- DATASET ENTRIES
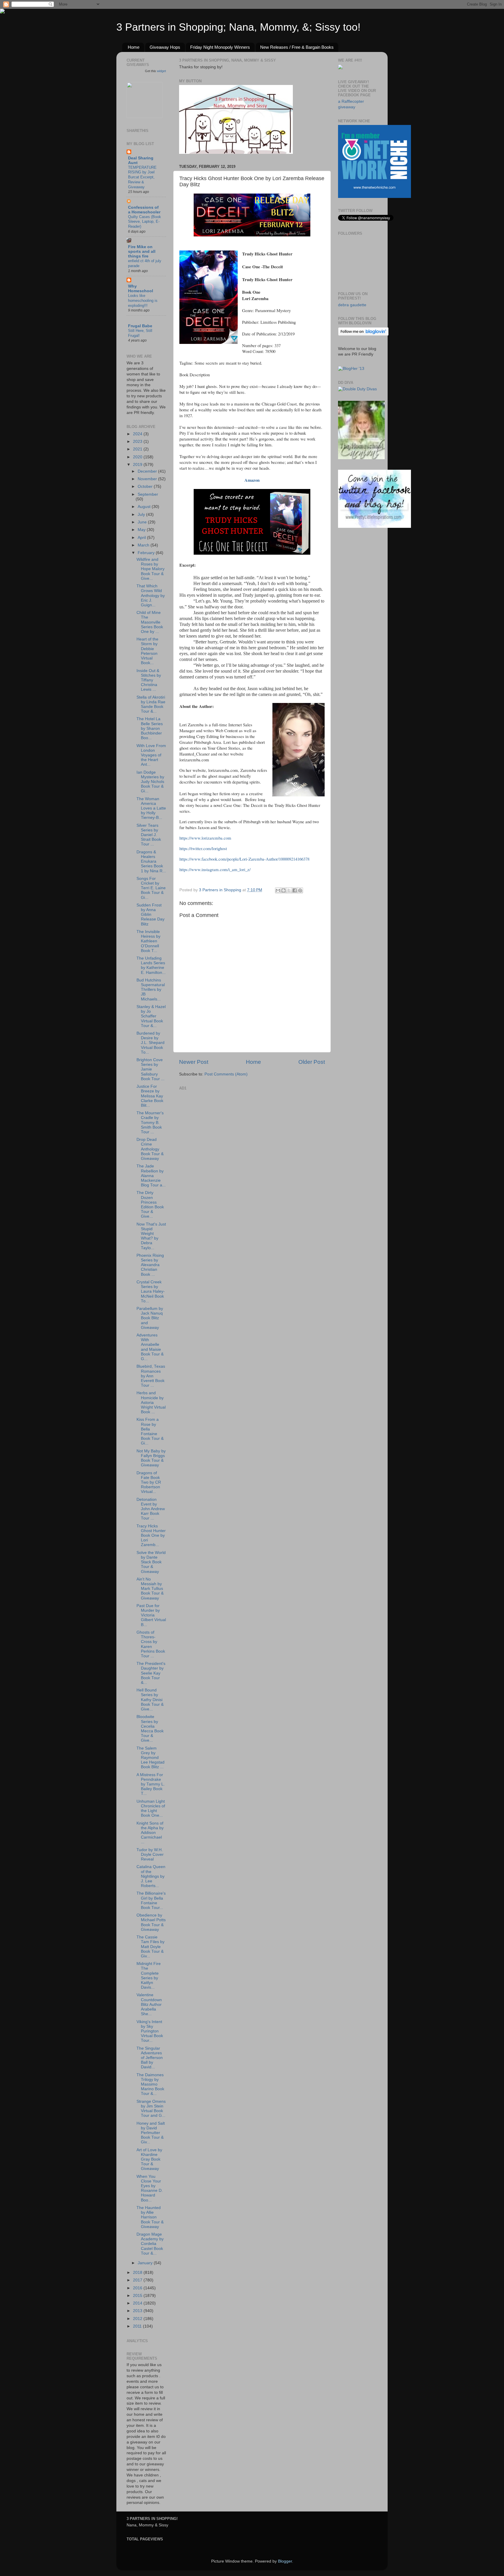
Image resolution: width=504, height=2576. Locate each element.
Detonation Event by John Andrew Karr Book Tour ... (150, 1509)
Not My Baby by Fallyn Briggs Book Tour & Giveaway (151, 1458)
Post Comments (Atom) (226, 1074)
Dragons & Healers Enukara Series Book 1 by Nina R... (151, 861)
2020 (138, 457)
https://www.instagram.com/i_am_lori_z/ (215, 869)
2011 (138, 2326)
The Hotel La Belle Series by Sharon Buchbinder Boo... (149, 728)
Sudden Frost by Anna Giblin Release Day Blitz (150, 914)
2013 (138, 2311)
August (145, 506)
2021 (138, 449)
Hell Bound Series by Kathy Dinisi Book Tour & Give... (150, 1699)
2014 (138, 2303)
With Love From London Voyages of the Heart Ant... (151, 755)
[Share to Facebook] (295, 890)
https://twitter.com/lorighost (203, 848)
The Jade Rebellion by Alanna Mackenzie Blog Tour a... (151, 1175)
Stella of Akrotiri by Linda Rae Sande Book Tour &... (150, 704)
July (142, 514)
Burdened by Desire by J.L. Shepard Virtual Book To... (150, 1042)
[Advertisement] (223, 1128)
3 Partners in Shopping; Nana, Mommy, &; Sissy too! (238, 27)
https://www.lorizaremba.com (205, 838)
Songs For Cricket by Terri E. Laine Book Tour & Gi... (151, 888)
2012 (138, 2318)
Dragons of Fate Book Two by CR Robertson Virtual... (148, 1482)
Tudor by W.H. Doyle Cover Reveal (150, 1854)
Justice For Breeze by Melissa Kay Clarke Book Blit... (149, 1096)
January (146, 2263)
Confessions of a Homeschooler (144, 209)
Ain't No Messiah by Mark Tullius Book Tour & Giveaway (150, 1588)
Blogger (285, 2561)
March (144, 545)
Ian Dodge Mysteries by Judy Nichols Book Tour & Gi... (150, 781)
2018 (138, 2272)
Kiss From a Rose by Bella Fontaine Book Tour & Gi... (150, 1431)
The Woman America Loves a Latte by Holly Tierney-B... (151, 808)
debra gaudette (352, 305)
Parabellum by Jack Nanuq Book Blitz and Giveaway (149, 1318)
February (147, 553)
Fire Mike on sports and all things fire (141, 251)
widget (161, 71)
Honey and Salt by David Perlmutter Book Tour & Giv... (150, 2133)
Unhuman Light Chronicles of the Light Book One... (150, 1808)
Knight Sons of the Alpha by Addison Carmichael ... (150, 1832)
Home (133, 47)
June (143, 522)
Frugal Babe (140, 326)
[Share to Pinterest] (300, 890)
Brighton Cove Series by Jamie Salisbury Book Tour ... (150, 1069)
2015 (138, 2295)
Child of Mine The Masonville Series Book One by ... (149, 622)
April (142, 537)
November (148, 479)
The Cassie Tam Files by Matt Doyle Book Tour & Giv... (150, 1946)
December (148, 471)
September (148, 494)
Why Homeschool (140, 288)
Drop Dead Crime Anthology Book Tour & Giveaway (150, 1149)
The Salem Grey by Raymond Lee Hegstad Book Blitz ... (150, 1757)
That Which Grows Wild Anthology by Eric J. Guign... (150, 595)
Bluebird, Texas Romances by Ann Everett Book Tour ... (150, 1376)
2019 (138, 464)
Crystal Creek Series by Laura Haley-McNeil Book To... (150, 1291)
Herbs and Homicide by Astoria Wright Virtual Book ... (151, 1402)
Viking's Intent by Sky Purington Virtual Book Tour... (149, 2031)
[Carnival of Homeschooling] (361, 458)
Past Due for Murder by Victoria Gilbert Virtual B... (151, 1615)
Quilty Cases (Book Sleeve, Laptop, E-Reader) (144, 222)
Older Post (311, 1062)
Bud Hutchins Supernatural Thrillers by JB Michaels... (150, 989)
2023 (138, 441)
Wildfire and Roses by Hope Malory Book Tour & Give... (150, 569)
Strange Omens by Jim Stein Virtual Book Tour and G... (151, 2108)
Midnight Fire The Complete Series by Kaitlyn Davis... (148, 1975)
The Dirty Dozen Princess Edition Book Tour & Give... (150, 1204)
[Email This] (278, 890)
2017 (138, 2280)
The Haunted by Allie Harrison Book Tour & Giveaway (150, 2217)
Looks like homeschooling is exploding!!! (143, 300)
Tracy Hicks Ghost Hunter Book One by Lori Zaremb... (151, 1535)
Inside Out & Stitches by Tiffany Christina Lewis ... (148, 680)
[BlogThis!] (283, 890)
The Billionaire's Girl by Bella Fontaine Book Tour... (151, 1900)
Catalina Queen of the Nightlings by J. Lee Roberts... (150, 1876)
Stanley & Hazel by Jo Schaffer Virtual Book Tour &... (151, 1016)
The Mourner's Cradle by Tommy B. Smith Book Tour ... (150, 1122)
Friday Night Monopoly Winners (220, 47)
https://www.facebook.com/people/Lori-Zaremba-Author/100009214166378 (244, 859)
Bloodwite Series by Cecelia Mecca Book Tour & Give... (150, 1729)
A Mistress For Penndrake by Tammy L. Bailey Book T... (150, 1784)
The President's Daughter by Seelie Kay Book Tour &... (150, 1673)
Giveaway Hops (165, 47)
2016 (138, 2288)
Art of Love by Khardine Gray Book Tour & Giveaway (149, 2159)
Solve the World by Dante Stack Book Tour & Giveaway (151, 1562)
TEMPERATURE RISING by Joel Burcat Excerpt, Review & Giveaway (142, 177)
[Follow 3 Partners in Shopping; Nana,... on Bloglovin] (363, 334)
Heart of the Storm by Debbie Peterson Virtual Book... (147, 651)
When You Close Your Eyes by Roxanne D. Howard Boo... (149, 2188)
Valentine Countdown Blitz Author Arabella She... (149, 2004)
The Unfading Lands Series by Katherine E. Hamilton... (151, 965)
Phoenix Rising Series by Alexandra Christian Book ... (150, 1265)
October (146, 486)
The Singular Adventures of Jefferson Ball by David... (149, 2057)
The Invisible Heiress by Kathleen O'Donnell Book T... (148, 941)
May (142, 530)
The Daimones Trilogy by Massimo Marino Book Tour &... (150, 2084)
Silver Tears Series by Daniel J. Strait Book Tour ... (148, 835)
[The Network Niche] (374, 196)
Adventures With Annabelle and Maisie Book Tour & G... (150, 1347)
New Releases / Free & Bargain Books (297, 47)
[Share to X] (289, 890)
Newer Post (193, 1062)
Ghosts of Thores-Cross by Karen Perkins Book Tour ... (150, 1644)
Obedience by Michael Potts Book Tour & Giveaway (151, 1922)
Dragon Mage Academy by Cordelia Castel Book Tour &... (150, 2243)
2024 (138, 434)
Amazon (252, 480)
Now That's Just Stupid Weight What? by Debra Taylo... (151, 1236)
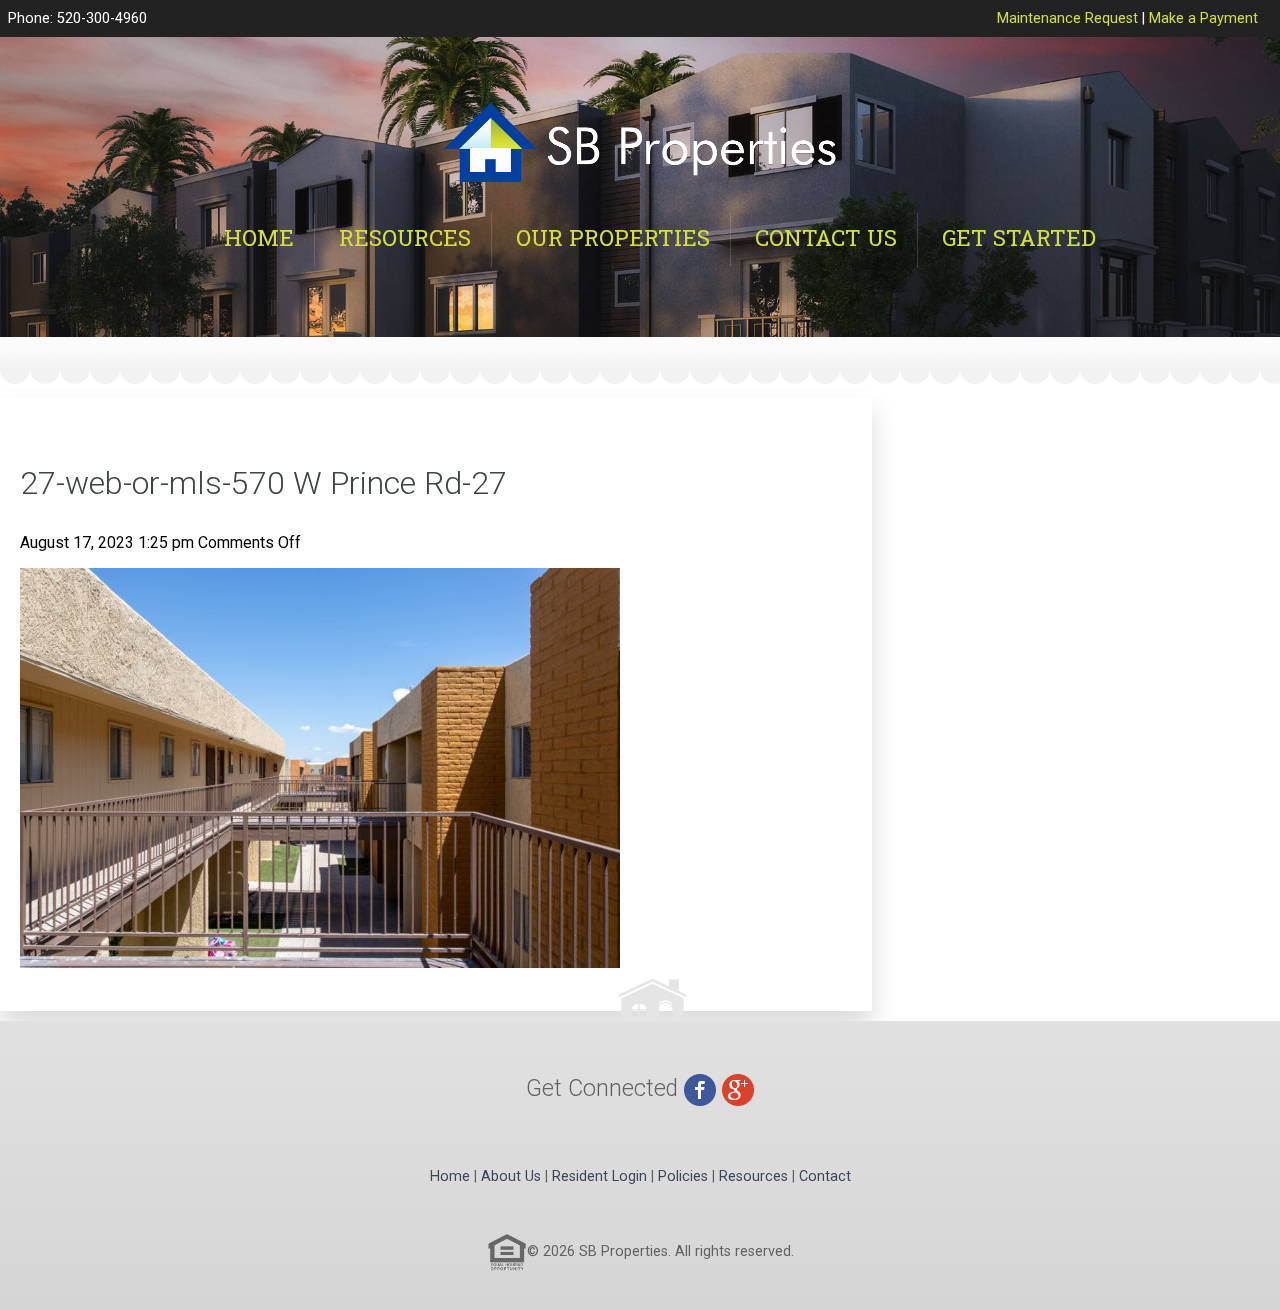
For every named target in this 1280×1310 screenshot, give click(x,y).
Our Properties (613, 237)
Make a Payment (1203, 18)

- TASK ITEM
Set down all the lines above exactly as they appear, with no pictures.

- SOLVED PROBLEM
Image resolution: width=504, height=2576. Locate each element.
Detonation Event by John Andrew Karr Book Tour ... (150, 1509)
Not My Baby by Fallyn Briggs Book Tour & Giveaway (151, 1458)
Post Comments (Atom) (226, 1074)
Dragons & Healers Enukara Series Book 1 by Nina R... (151, 861)
2020 (138, 457)
https://www.instagram.com/i_am_lori_z/ (215, 869)
2011 (138, 2326)
The Hotel La Belle Series by Sharon Buchbinder Boo... (149, 728)
Sudden Frost by Anna Giblin Release Day Blitz (150, 914)
2013 (138, 2311)
August (145, 506)
2021 (138, 449)
Hell Bound Series by Kathy Dinisi Book Tour & Give... (150, 1699)
2014 (138, 2303)
With Love From London Voyages of the Heart Ant... (151, 755)
[Share to Facebook] (295, 890)
https://twitter.com/lorighost (203, 848)
The Jade Rebellion by Alanna Mackenzie Blog Tour a... (151, 1175)
Stella of Akrotiri by Linda Rae Sande Book Tour &... (150, 704)
July (142, 514)
Burdened by Desire by J.L. Shepard Virtual Book To... (150, 1042)
[Advertisement] (223, 1128)
3 Partners in Shopping; Nana, Mommy, &; Sissy too! (238, 27)
https://www.lorizaremba.com (205, 838)
Songs For Cricket by Terri E. Laine Book Tour & Gi... (151, 888)
2012 (138, 2318)
Dragons of Fate Book Two by CR Robertson Virtual... (148, 1482)
Tudor by W.H. Doyle Cover Reveal (150, 1854)
Justice For Breeze by Melissa Kay Clarke Book Blit... (149, 1096)
January (146, 2263)
Confessions of a Homeschooler (144, 209)
Ain't No Messiah by Mark Tullius Book Tour & Giveaway (150, 1588)
Blogger (285, 2561)
March (144, 545)
Ian Dodge Mysteries by Judy Nichols Book Tour & Gi... (150, 781)
2018 (138, 2272)
Kiss From a Rose by Bella Fontaine Book Tour & Gi... (150, 1431)
The Woman America Loves a Latte by Holly Tierney-B... (151, 808)
debra gaudette (352, 305)
Parabellum by Jack Nanuq Book Blitz and Giveaway (149, 1318)
February (147, 553)
Fire Mike on sports and all things fire (141, 251)
widget (161, 71)
Honey and Salt by David Perlmutter Book Tour & Giv... (150, 2133)
Unhuman Light Chronicles of the Light Book One... (150, 1808)
Knight Sons of the Alpha by Addison Carmichael ... (150, 1832)
Home (133, 47)
June (143, 522)
Frugal Babe (140, 326)
[Share to Pinterest] (300, 890)
Brighton Cove Series by Jamie Salisbury Book Tour ... (150, 1069)
2015 (138, 2295)
Child of Mine The Masonville Series Book One by ... (149, 622)
April (142, 537)
November (148, 479)
The Cassie Tam Files by Matt Doyle Book Tour & Giv... (150, 1946)
December (148, 471)
September (148, 494)
Why Homeschool (140, 288)
Drop Dead Crime Anthology Book Tour & Giveaway (150, 1149)
The Salem Grey by Raymond Lee Hegstad Book Blitz ... (150, 1757)
That Which Grows Wild Anthology by Eric J. Guign... (150, 595)
Bluebird, Texas Romances by Ann Everett Book Tour ... (150, 1376)
2019 (138, 464)
Crystal Creek Series by Laura Haley-McNeil Book To... (150, 1291)
Herbs and Homicide by Astoria Wright Virtual Book ... (151, 1402)
Viking's Intent by Sky Purington Virtual Book Tour... (149, 2031)
[Carnival of Homeschooling] (361, 458)
Past Due for Murder by Victoria Gilbert Virtual B... (151, 1615)
Quilty Cases (Book Sleeve, Laptop, E-Reader) (144, 222)
Older Post (311, 1062)
Bud Hutchins Supernatural Thrillers by JB Michaels... (150, 989)
2023 (138, 441)
Wildfire and Roses by Hope Malory Book Tour & Give... (150, 569)
Strange Omens by Jim Stein Virtual Book Tour and G... (151, 2108)
Midnight Fire The Complete Series by Kaitlyn Davis... (148, 1975)
The Dirty Dozen Princess Edition Book Tour & Give... (150, 1204)
[Email This] (278, 890)
2017 (138, 2280)
The Haunted by Allie Harrison Book Tour & Giveaway (150, 2217)
Looks like homeschooling is exploding!!! (143, 300)
Tracy Hicks Ghost Hunter Book One by Lori Zaremb... (151, 1535)
Inside Out & Stitches by Tiffany Christina Lewis ... (148, 680)
[BlogThis!] (283, 890)
The Billionaire's Girl by Bella Fontaine Book Tour... (151, 1900)
Catalina Queen of the Nightlings by J. Lee Roberts... (150, 1876)
Stanley & Hazel by Jo Schaffer Virtual Book Tour &... (151, 1016)
The Mourner's Cradle by Tommy B. Smith Book Tour ... (150, 1122)
Friday Night Monopoly Winners (220, 47)
https://www.facebook.com/people/Lori-Zaremba-Author/100009214166378 (244, 859)
Bloodwite Series by Cecelia Mecca Book Tour & Give... (150, 1729)
A Mistress For Penndrake by Tammy L. Bailey Book T... (150, 1784)
The President's Daughter by Seelie Kay Book Tour &... (150, 1673)
Giveaway Hops (165, 47)
2016 (138, 2288)
Art of Love by Khardine Gray Book Tour & Giveaway (149, 2159)
Solve the World by Dante Stack Book Tour & Giveaway (151, 1562)
TEMPERATURE RISING by Joel Burcat Excerpt, Review & Giveaway (142, 177)
[Follow 3 Partners in Shopping; Nana,... on Bloglovin] (363, 334)
Heart of the Storm by Debbie Peterson Virtual Book... (147, 651)
When You Close Your Eyes by Roxanne D. Howard Boo... (149, 2188)
Valentine Countdown Blitz Author Arabella She... (149, 2004)
The Unfading Lands Series by Katherine E. Hamilton... (151, 965)
Phoenix Rising Series by Alexandra Christian Book ... (150, 1265)
October (146, 486)
The Singular Adventures of Jefferson Ball by David... (149, 2057)
The Invisible Heiress by Kathleen O'Donnell Book T... (148, 941)
May (142, 530)
The Daimones Trilogy by Massimo Marino Book Tour &... (150, 2084)
Silver Tears Series by Daniel J. Strait Book Tour ... (148, 835)
[The Network Niche] (374, 196)
Adventures With Annabelle and Maisie Book Tour & G... (150, 1347)
New Releases / Free & Bargain Books (297, 47)
[Share to X] (289, 890)
Newer Post (193, 1062)
Ghosts of Thores-Cross by Karen Perkins Book Tour ... (150, 1644)
Obedience by Michael Potts Book Tour & Giveaway (151, 1922)
Dragon Mage Academy by Cordelia Castel Book Tour &... (150, 2243)
2024 (138, 434)
Amazon (252, 480)
Now That's Just Stupid Weight What? by Debra Taylo... (151, 1236)
For every named target in this 1280×1310 screenshot, give click(x,y).
Our Properties (613, 237)
Make a Payment (1203, 18)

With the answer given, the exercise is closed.